Skills › Research & Science › Research assistant
exploration
Systematic methodology for profiling datasets, assessing data quality, discovering patterns, and understanding schemas.
The full skill
—
name: exploration
description: "Systematic methodology for profiling datasets, assessing data quality, discovering patterns, and understanding schemas."
—
# Data Exploration Skill
Systematic methodology for profiling datasets, assessing data quality, discovering patterns, and understanding schemas.
## Data Profiling Methodology
### Phase 1: Structural Understanding
Before analyzing any data, understand its structure:
**Table-level questions:**
– How many rows and columns?
– What is the grain (one row per what)?
– What is the primary key? Is it unique?
– When was the data last updated?
– How far back does the data go?
**Column classification:**
Categorize each column as one of:
– **Identifier**: Unique keys, foreign keys, entity IDs
– **Dimension**: Categorical attributes for grouping/filtering (status, type, region, category)
– **Metric**: Quantitative values for measurement (revenue, count, duration, score)
– **Temporal**: Dates and timestamps (created_at, updated_at, event_date)
– **Text**: Free-form text fields (description, notes, name)
– **Boolean**: True/false flags
– **Structural**: JSON, arrays, nested structures
### Phase 2: Column-Level Profiling
For each column, compute:
**All columns:**
– Null count and null rate
– Distinct count and cardinality ratio (distinct / total)
– Most common values (top 5-10 with frequencies)
– Least common values (bottom 5 to spot anomalies)

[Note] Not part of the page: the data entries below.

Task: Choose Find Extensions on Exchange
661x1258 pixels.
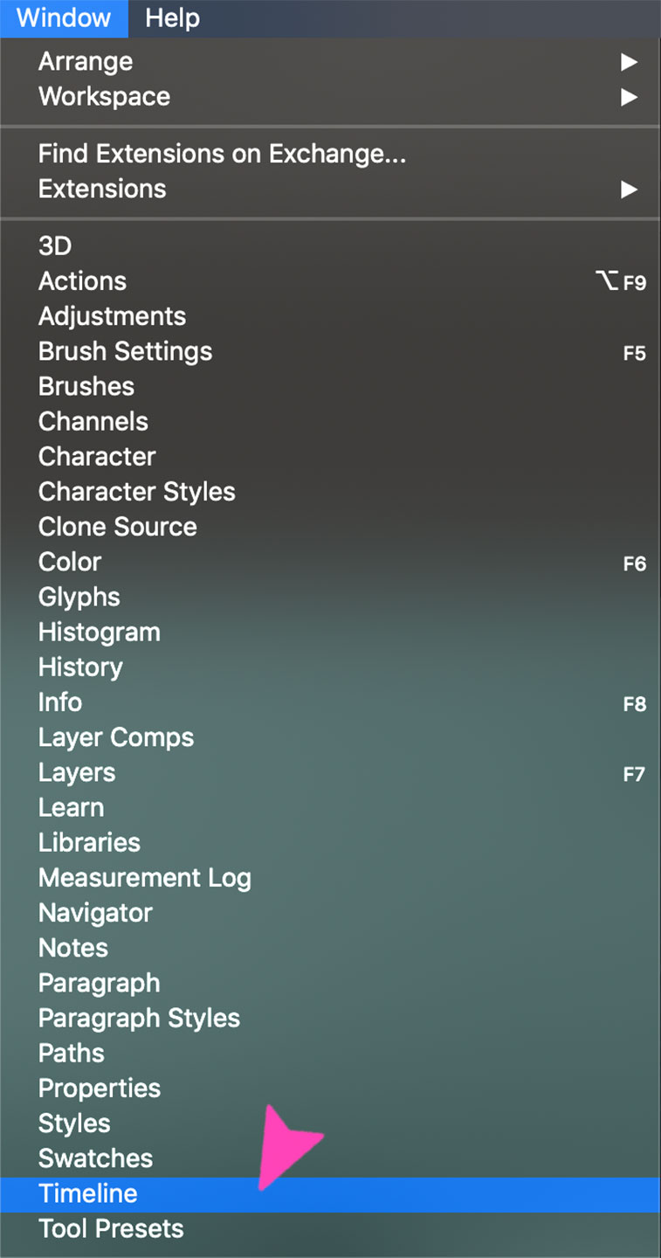Action: point(222,155)
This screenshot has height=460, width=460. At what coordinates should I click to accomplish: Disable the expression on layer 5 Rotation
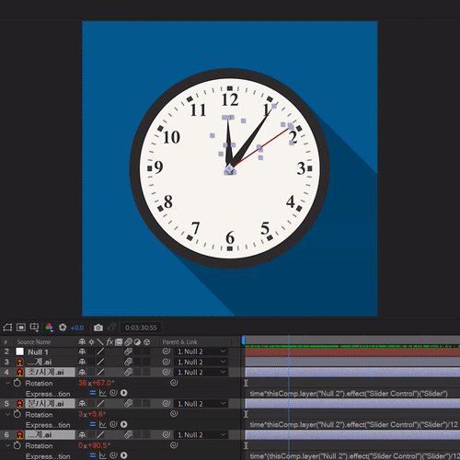92,424
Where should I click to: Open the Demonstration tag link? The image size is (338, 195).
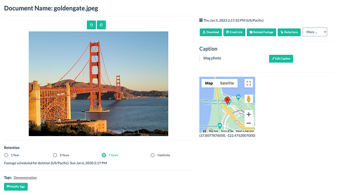coord(25,178)
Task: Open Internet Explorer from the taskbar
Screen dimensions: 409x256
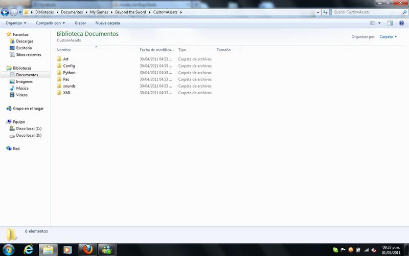Action: pos(29,249)
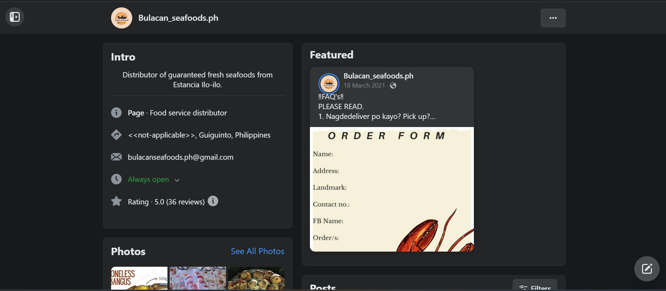Screen dimensions: 666x291
Task: Open the Boneless Bangus photo thumbnail
Action: pos(139,278)
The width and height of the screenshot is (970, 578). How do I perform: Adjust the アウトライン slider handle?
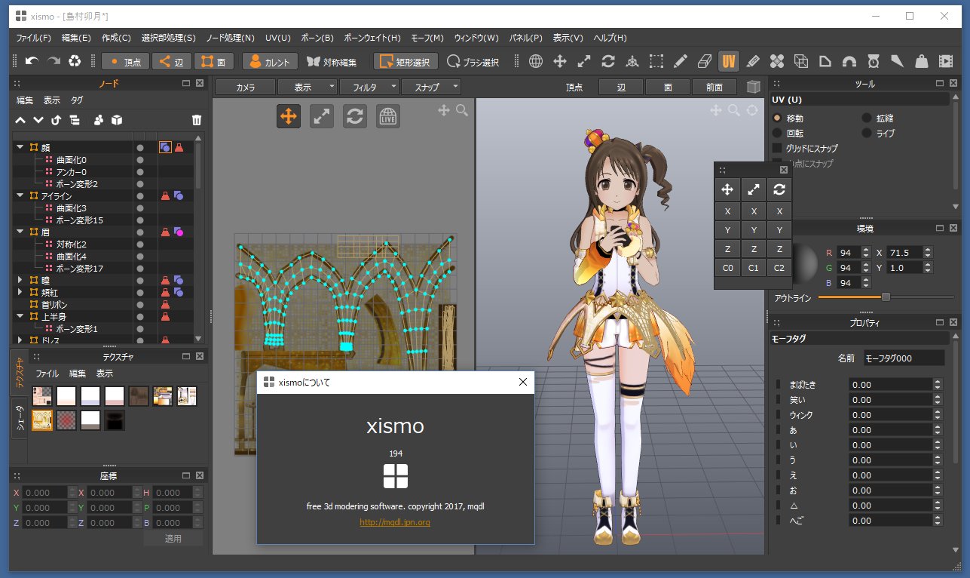tap(886, 297)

**Numeric columns (metrics):**
“`
min, max, mean, median (p50)
standard deviation
percentiles: p1, p5, p25, p75, p95, p99
zero count
negative count (if unexpected)
“`
**String columns (dimensions, text):**
“`
min length, max length, avg length
empty string count
pattern analysis (do values follow a format?)

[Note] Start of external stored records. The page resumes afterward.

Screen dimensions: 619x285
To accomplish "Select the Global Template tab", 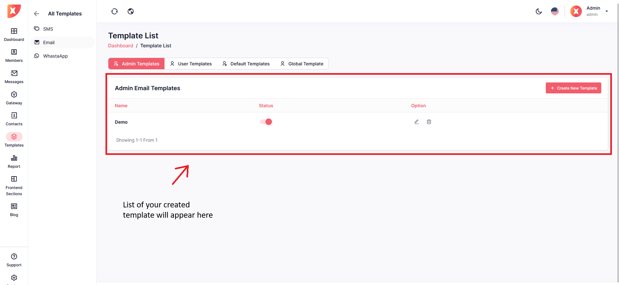I will [x=302, y=64].
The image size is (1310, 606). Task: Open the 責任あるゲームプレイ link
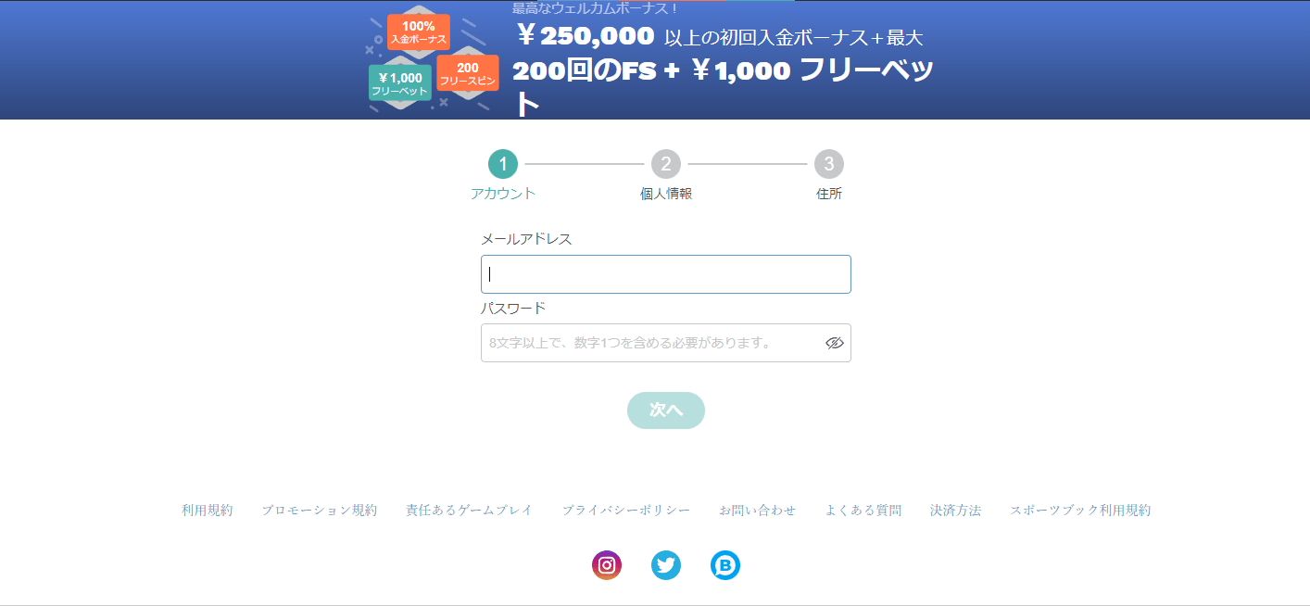[x=470, y=511]
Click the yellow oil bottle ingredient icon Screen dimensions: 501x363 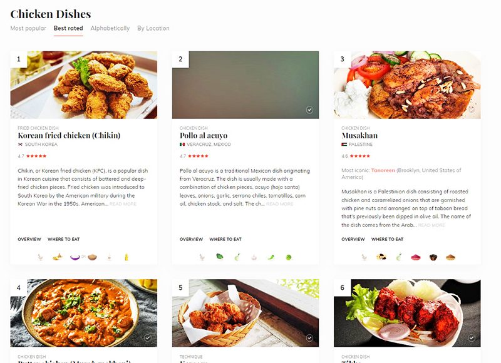coord(127,257)
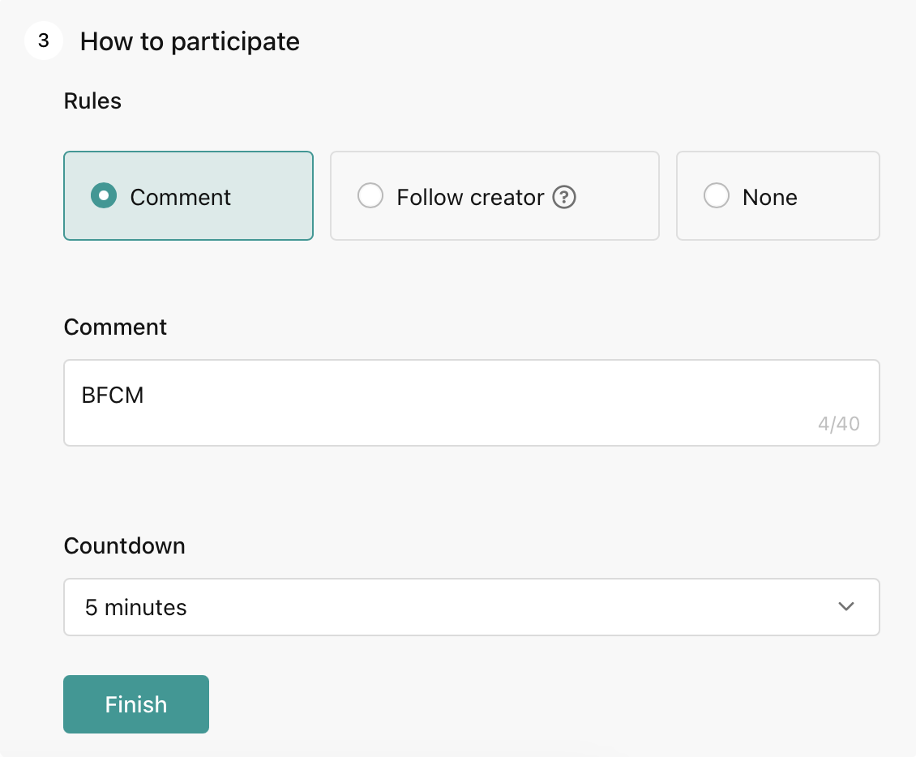Click the "Comment" text in the rule card
The height and width of the screenshot is (757, 916).
point(181,197)
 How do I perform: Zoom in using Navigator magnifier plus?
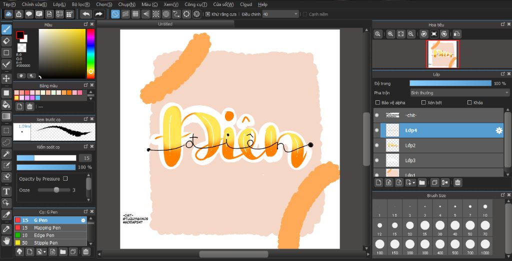tap(390, 34)
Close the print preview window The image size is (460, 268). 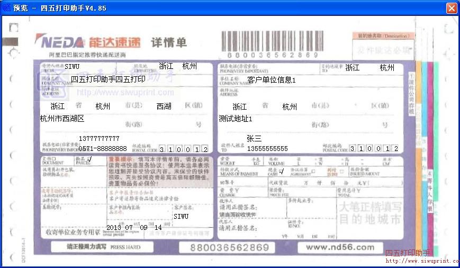451,8
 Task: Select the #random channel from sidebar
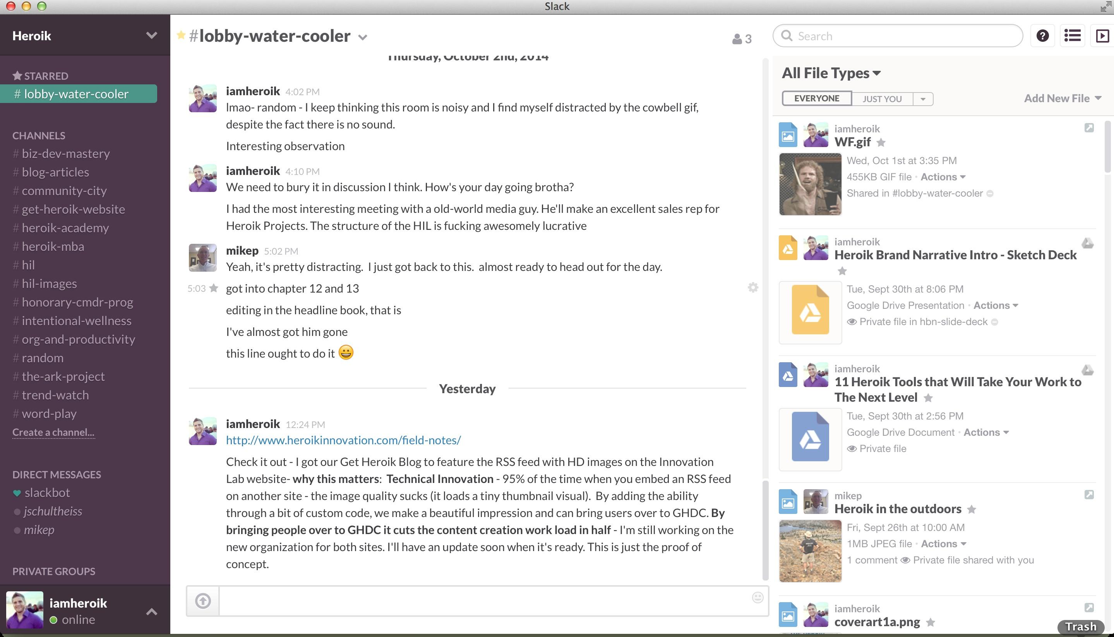point(42,357)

case consistency (all upper, all lower, mixed?)
leading/trailing whitespace count
“`
**Date/timestamp columns:**
“`
min date, max date
null dates
future dates (if unexpected)
distribution by month/week
gaps in time series
“`
**Boolean columns:**
“`
true count, false count, null count
true rate
“`
### Phase 3: Relationship Discovery
After profiling individual columns:
– **Foreign key candidates**: ID columns that might link to other tables
– **Hierarchies**: Columns that form natural drill-down paths (country > state > city)
– **Correlations**: Numeric columns that move together
– **Derived columns**: Columns that appear to be computed from others
– **Redundant columns**: Columns with identical or near-identical information
## Quality Assessment Framework
### Completeness Score
Rate each column:
– **Complete** (>99% non-null): Green
– **Mostly complete** (95-99%): Yellow — investigate the nulls
– **Incomplete** (80-95%): Orange — understand why and whether it matters
– **Sparse** (<80%): Red — may not be usable without imputation
### Consistency Checks
Look for:
– **Value format inconsistency**: Same concept represented differently ("USA", "US", "United States", "us")

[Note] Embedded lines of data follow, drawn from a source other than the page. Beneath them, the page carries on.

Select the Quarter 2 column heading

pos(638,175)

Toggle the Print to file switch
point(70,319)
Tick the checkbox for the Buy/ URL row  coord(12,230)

– **Type inconsistency**: Numbers stored as strings, dates in various formats
– **Referential integrity**: Foreign keys that don't match any parent record
– **Business rule violations**: Negative quantities, end dates before start dates, percentages > 100
– **Cross-column consistency**: Status = "completed" but completed_at is null
### Accuracy Indicators
Red flags that suggest accuracy issues:
– **Placeholder values**: 0, -1, 999999, "N/A", "TBD", "test", "xxx"
– **Default values**: Suspiciously high frequency of a single value
– **Stale data**: Updated_at shows no recent changes in an active system
– **Impossible values**: Ages > 150, dates in the far future, negative durations
– **Round number bias**: All values ending in 0 or 5 (suggests estimation, not measurement)
### Timeliness Assessment
– When was the table last updated?
– What is the expected update frequency?
– Is there a lag between event time and load time?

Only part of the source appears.